# [Istruzioni del compito]
Trascrivi parola per parola il passo della testimonianza dal Kenya che comincia da "Stare vicino a" e finisce con "era fatto nulla.".

Stare vicino a chi soffre e scoprire che il dolore è un mistero da vivere insieme a Dio. Una testimonianza dal Kenya.

Le ultime due settimane di agosto sono poco .impegnative, qui a Nairobi. Molte persone sono tornate ai loro villaggi, le scuole sono ancora chiuse, le attività della parrocchia sono come sospese in una sorta di letargo. Colgo l’occasione per fare un salto al dispensario. Voglio salutare i lavoratori che ancora non ho rivisto dopo il mio ritorno dall’Italia, e vedere che aria tira.
Alice mi chiede di andare a trovare una persona malata che abita a pochi isolati, insieme a Grace e Domiano. Rimango sorpreso. Avevo proposto alcune volte di ricominciare le visite a domicilio, ma poi non se ne era fatto nulla.
In dieci minuti arriviamo alla casa. All’ingresso ci sono mattoni e calcinacci, il grigio predomina. Sembra un cantiere in costruzione. Solo un albero con i fiori rossi rompe la monotonia.
Sophia è a letto, in stato di incoscienza. Le mani sono gonfie. Respira male, malissimo. Ha trent’anni e un cancro al pancreas. All’ospedale le hanno detto che non c’è niente da fare, che è meglio passare gli ultimi giorni a casa. Un infermiere la tiene d’occhio con una premura quasi materna, si chiama Samuel. La sorella e la nonna lo aiutano. Nell’altra stanza tre bambini guardano la televisione. Il più grande fa la terza elementare. Dei tre, è l’unico che ha l’aria di capire cosa sta succedendo alla mamma.

# [Materiale di studio]
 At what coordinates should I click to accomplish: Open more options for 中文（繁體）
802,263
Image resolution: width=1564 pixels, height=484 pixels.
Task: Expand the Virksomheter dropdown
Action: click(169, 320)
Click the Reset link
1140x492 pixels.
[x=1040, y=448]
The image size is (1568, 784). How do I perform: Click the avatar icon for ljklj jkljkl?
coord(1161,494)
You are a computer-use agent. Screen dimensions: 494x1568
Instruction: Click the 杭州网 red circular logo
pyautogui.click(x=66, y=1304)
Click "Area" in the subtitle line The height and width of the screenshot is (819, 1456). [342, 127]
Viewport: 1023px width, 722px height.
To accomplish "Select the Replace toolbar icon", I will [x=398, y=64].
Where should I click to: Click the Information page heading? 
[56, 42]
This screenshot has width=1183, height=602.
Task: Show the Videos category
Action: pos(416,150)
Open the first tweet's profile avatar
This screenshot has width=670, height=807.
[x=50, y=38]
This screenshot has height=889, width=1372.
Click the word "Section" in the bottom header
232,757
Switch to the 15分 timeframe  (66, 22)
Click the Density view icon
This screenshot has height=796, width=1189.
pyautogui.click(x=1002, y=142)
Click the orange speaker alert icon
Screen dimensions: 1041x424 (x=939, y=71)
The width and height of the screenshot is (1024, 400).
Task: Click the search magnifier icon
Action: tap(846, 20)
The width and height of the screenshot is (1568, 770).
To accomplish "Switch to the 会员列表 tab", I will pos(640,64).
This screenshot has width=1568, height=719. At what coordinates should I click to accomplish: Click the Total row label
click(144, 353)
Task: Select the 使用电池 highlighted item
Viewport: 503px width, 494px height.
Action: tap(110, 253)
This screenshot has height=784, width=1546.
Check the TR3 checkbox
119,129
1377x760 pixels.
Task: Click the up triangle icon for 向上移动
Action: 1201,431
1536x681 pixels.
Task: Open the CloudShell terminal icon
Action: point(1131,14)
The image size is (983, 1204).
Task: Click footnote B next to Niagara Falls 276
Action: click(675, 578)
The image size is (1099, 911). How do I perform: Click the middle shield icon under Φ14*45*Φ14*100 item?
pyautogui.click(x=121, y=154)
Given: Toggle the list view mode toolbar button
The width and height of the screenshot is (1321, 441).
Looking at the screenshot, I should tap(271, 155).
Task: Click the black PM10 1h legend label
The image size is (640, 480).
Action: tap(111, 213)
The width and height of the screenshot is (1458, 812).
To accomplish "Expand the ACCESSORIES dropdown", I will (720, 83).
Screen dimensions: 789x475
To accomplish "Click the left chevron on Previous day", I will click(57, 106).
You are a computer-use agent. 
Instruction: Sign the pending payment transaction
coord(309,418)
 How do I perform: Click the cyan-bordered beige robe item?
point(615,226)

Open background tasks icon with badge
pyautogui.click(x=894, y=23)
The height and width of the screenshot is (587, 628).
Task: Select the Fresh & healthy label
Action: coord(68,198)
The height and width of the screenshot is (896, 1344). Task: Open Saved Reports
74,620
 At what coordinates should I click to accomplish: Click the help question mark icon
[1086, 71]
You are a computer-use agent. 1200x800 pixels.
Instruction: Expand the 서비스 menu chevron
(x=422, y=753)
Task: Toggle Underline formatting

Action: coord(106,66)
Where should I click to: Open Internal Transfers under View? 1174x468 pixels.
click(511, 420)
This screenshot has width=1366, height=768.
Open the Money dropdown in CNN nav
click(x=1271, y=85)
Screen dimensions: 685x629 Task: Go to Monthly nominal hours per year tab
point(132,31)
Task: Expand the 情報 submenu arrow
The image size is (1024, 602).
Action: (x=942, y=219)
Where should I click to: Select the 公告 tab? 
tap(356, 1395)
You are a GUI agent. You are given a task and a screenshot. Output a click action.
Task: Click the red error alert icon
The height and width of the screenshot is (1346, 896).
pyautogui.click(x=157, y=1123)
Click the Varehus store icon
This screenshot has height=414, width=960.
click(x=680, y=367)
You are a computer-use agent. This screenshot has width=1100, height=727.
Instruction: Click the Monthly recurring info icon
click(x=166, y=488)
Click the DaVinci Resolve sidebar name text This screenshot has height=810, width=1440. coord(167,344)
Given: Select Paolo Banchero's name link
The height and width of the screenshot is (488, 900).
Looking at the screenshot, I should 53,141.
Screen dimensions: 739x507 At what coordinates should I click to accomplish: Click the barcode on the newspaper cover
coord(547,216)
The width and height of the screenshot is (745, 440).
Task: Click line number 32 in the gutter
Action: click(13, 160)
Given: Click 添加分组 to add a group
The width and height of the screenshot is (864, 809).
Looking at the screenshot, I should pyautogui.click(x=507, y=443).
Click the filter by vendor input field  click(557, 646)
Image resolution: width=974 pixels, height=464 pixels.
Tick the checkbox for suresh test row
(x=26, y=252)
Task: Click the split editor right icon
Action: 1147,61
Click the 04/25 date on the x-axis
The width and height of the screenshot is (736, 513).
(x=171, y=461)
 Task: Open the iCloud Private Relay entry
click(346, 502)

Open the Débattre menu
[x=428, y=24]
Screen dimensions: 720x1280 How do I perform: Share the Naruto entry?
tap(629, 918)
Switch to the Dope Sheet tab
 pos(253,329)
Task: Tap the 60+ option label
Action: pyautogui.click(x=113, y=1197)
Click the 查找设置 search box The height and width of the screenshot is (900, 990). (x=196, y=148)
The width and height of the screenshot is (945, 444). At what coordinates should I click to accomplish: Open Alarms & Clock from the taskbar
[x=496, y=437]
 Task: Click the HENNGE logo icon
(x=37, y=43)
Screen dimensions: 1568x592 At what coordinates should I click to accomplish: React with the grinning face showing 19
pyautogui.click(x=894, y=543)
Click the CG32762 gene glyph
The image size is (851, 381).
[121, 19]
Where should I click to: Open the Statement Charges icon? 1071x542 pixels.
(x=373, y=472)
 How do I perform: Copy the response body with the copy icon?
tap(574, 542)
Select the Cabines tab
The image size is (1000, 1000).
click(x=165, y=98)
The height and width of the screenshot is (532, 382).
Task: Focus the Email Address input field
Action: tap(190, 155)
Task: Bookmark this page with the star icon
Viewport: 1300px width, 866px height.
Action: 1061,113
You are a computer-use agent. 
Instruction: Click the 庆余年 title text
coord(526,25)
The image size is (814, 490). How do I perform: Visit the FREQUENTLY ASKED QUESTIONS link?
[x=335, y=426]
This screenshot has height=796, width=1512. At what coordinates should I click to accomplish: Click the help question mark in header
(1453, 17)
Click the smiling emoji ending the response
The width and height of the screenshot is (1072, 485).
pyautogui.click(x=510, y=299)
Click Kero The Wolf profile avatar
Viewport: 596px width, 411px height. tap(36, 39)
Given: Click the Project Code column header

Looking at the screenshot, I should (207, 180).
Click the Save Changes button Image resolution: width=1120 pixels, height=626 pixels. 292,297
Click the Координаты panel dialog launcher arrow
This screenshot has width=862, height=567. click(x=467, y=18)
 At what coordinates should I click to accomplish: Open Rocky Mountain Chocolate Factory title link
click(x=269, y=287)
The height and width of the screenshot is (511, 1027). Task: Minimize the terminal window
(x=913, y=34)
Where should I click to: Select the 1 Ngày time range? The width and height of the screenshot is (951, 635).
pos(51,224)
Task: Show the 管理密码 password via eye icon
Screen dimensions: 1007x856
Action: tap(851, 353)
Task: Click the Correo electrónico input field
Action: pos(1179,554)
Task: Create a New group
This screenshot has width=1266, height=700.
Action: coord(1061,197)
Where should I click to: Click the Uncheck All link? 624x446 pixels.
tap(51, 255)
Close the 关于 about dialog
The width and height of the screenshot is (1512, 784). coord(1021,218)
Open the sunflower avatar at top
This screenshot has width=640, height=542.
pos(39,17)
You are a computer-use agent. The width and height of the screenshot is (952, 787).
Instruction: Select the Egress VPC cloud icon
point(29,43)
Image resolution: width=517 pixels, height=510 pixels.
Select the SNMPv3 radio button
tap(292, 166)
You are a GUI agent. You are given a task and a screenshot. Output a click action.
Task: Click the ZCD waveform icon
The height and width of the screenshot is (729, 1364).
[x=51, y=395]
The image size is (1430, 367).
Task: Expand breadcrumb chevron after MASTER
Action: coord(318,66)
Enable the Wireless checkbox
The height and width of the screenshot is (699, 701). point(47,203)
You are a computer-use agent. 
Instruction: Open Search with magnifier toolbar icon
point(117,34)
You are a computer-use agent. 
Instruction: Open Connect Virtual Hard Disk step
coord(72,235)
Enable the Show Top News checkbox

# [Risposta qui sotto]
Stare vicino a chi soffre e scoprire che il dolore è un mistero da vivere insieme a Dio. Una testimonianza dal Kenya.

Le ultime due settimane di agosto sono poco .impegnative, qui a Nairobi. Molte persone sono tornate ai loro villaggi, le scuole sono ancora chiuse, le attività della parrocchia sono come sospese in una sorta di letargo. Colgo l’occasione per fare un salto al dispensario. Voglio salutare i lavoratori che ancora non ho rivisto dopo il mio ritorno dall’Italia, e vedere che aria tira.
Alice mi chiede di andare a trovare una persona malata che abita a pochi isolati, insieme a Grace e Domiano. Rimango sorpreso. Avevo proposto alcune volte di ricominciare le visite a domicilio, ma poi non se ne era fatto nulla.